Safety was evaluated up to approximately 31 weeks by assessment of AEs, number of hypoglycaemic episodes and the change from baseline in vital signs and laboratory assessments. Hypoglycaemic episodes were defined according to the three-tier ADA 2018 definition [34].

An independent external event adjudication committee was established to perform an assessment of certain AEs (deaths, acute coronary syndrome, cerebrovascular events, heart failure requiring hospitalisation, acute pancreatitis, malignant neoplasm, thyroid disease [malignant neoplasm or C-cell hyperplasia], acute kidney injury and lactic acidosis) according to predefined diagnostic criteria. To assess the incidence of diabetic retinopathy, a fundus eye examination was performed prior to randomisation and at the end of treatment (either week 26 or at the time of product discontinuation).

Statistical analysis

A sample size calculation was performed to ensure that the trial had ≥90% statistical power to confirm the superiority of oral semaglutide vs placebo at each dose level for change in HbA1c from baseline to week 26 (primary estimand). In total, it was planned to include130 participants in each treatment group (520 participants in total). The planned number of participants from the China region was 75% of the total sample size (n=390). Analyses of efficacy endpoints were based on the full analysis set, which included all randomised participants, and analyses of safety endpoints were based on the safety analysis set, which included all participants exposed to one or more dose of trial product.

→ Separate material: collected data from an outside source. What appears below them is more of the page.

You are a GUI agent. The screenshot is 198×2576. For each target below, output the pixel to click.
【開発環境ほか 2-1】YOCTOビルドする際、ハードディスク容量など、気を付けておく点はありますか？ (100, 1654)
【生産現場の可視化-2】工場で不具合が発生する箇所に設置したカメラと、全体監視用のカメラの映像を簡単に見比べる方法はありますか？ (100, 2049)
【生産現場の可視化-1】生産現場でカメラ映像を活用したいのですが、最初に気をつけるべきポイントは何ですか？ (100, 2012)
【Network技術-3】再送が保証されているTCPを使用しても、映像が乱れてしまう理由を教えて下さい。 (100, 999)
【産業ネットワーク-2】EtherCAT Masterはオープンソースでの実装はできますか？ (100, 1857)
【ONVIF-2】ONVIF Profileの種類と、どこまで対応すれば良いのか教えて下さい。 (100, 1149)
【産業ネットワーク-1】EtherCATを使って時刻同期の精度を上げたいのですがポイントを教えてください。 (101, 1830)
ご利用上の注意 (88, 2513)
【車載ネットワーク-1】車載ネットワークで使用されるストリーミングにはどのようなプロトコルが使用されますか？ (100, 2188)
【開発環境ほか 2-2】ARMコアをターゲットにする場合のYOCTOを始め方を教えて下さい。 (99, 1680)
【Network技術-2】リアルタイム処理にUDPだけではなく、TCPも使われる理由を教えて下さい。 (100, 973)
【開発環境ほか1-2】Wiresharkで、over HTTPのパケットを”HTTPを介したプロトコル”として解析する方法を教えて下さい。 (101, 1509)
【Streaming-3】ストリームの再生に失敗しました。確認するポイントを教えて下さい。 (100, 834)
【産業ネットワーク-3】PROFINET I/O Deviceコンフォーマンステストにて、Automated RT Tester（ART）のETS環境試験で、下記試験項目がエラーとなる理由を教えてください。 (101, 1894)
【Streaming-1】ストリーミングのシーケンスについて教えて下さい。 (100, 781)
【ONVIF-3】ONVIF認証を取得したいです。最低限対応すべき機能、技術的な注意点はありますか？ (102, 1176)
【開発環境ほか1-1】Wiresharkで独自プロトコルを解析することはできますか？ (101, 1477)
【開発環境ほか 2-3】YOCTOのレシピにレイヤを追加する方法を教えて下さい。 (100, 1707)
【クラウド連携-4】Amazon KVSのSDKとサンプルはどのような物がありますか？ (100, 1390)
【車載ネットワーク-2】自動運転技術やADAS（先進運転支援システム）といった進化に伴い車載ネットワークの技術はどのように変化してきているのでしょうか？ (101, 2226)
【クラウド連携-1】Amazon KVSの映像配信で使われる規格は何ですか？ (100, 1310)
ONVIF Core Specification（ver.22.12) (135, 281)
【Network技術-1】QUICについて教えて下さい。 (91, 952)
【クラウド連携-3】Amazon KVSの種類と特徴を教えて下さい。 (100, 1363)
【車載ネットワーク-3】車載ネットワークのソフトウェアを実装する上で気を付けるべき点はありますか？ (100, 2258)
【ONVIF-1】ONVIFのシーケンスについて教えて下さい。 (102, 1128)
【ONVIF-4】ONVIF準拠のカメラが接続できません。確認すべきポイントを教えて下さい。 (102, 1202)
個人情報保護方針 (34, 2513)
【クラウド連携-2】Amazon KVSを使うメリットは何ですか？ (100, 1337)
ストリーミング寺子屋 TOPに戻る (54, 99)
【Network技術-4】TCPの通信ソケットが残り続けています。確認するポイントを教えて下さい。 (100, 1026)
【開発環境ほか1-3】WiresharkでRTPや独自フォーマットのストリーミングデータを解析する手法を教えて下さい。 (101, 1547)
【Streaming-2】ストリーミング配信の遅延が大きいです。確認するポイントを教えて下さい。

Two questions relating to the efficacy objectives were addressed through the definition of two estimands. The trial product estimand (primary) evaluated the treatment effect for all randomised participants under the assumption that all participants continued taking the trial product for the entire planned duration of the trial and did not use rescue medication. The treatment policy estimand (secondary) evaluated the treatment effect for all randomised participants regardless of trial product discontinuation or use of rescue medication. A series of observation periods was also defined (ESM Appendix 4).

The primary analysis for the trial product estimand was a mixed model for repeated measures using a restricted maximum likelihood, with treatment and region as categorical fixed effects and baseline HbA1c or body weight as a covariate. For the trial product estimand, a closed testing procedure was used to control the overall type 1 error at a nominal two-sided 5% level. Overall significance of 0.05 (two-sided) was initially allocated to the HbA1c superiority test on the highest dose level. The statistical testing strategy ensured that superiority was established in terms of HbA1c before testing for the benefits on body weight at the same dose. Superiority for HbA1c had to be established for higher doses before continuing to test hypotheses at lower doses (ESM Fig. 2). The local significance level was to be reallocated if a hypothesis was confirmed. For the primary analysis for the treatment policy estimand, a pattern mixture model using multiple imputation to handle missing data was used. Change in HbA1c from baseline to week 26 was analysed using ANCOVA, with treatment and region as categorical fixed effects and baseline HbA1c or body weight as a covariate.

All analyses described for the primary and secondary endpoints were also performed on the Chinese subpopulation, except for the removal of region as a categorical fixed effect in the model (prespecified). Given the uniformity of diabetes across gender and sex, no special consideration was given to a sex and gender analysis.

Results

Participants and baseline characteristics

Between October 2019 and October 2021, 774 participants were screened and 521 participants were randomised to receive oral semaglutide 3 mg (n=130), 7 mg (n=130), 14 mg (n=130) or placebo (n=131) (Fig. 1). All 521 participants were included in the full analysis set, and 520 participants were included in the safety analysis set. Most participants (92.5%) completed treatment (oral semaglutide 3 mg, n=121; 7 mg, n=122; 14 mg, n=118; placebo, n=121), with 39 (7.5%) participants among all treatment groups discontinuing early. Of those receiving oral semaglutide, 88.5–91.5% completed treatment without receiving rescue medication, compared with 80.9% receiving placebo; rescue medication was started after a significantly longer time period with oral semaglutide (7 mg and 14 mg) compared with placebo (ESM Table 2). Across the entire study population, 4.6% of participants received rescue medication, with more participants in the placebo group receiving rescue medication than those in the oral semaglutide groups (ESM Table 3). Furthermore, 6.5% of all participants received additional concomitant glucose-lowering medication throughout the study (ESM Table 4).

Fig. 1
figure 1

Participant flow diagram

Baseline demographics and characteristics were generally similar between treatment groups (Table 1). The majority of participants were male (63.7% [n=332]) and from the China region (74.9% [n=390]). The mean age of participants was 52 years, mean duration of type 2 diabetes was 2.2 years, mean HbA1c was 63 mmol/mol (8.0%), mean FPG was 8.71 mmol/l and mean body weight was 79.6 kg. Most participants had a BMI ≥25 kg/m2; the mean BMI across all treatment groups was 28.2 kg/m2.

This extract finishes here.